Aldi Einkaufswagen

Design ist einst angetreten, einen Beitrag zur Humanisierung der Welt zu leisten (siehe bauhaus Weimar/Dessau/Berlin und hfg ulm).

Der Werteverfall, dank Postmoderne, hat dann in den 80er-/90er-Jahren zu einer Pervertierung des Design-Idee von einer hochinnovativen, radikalen Problemlösungs-Methodik hin zur Oberflächen-Kosmetik und Chicy-Micky-Belustigung geführt. Plötzlich war jeder Kitsch Design. Die inflationäre Verwendung des Design-Etiketts – vom Hair Design über Food Design bis War Design – bewirkte die vollständige Sinn- und Werteentleerung.

Ziel meiner Lehre ist es, diesen absurden Begriffswirrwarr mit meinen Studenten zu klären und einen Beitrag zu leisten, Design wieder mit den Aufgaben zu beschäftigen und Werten anzureichern, die dieser Disziplin angemessen und darüber hinaus auch gesellschaftlich relevant sind.
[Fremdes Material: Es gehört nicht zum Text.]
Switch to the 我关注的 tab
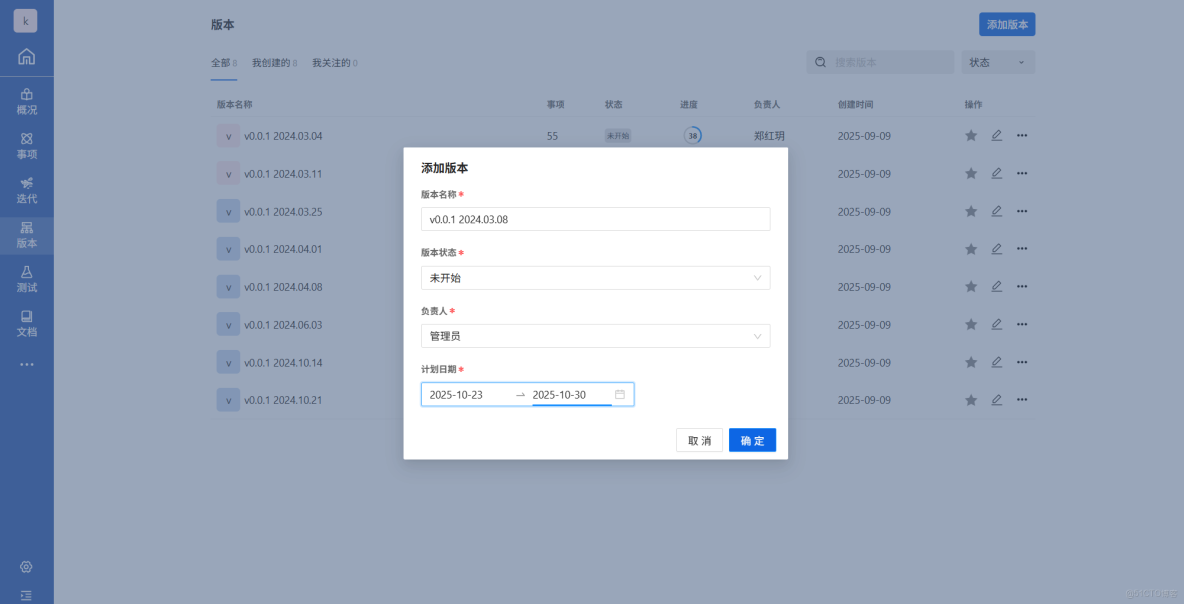Viewport: 1184px width, 604px height. pos(331,62)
In diesem Sinne, stand im Semester 2004 das Thema: »Alltagsästhetik und Markenprofilierung« auf dem Programm. Und was lag da näher, als sich der Deutschen liebsten Einkaufsquelle, ALDI, einmal ausführlich zu widmen und das ohne Hohn und Hochmut. Dies haben meine Studenten und ich mit großem Enthusiasmus getan, denn für uns Konsumenten war und ist nicht einsehbar, warum durchaus gute Produkte so lieblos bis widerwärtig verpackt uns in den Regalen entgegenknallen. Das Ergebnis dieser Überlegungen präsentirren meine Studenten in einer großen Ausstellung, die auf ein reges Presseecho stieß.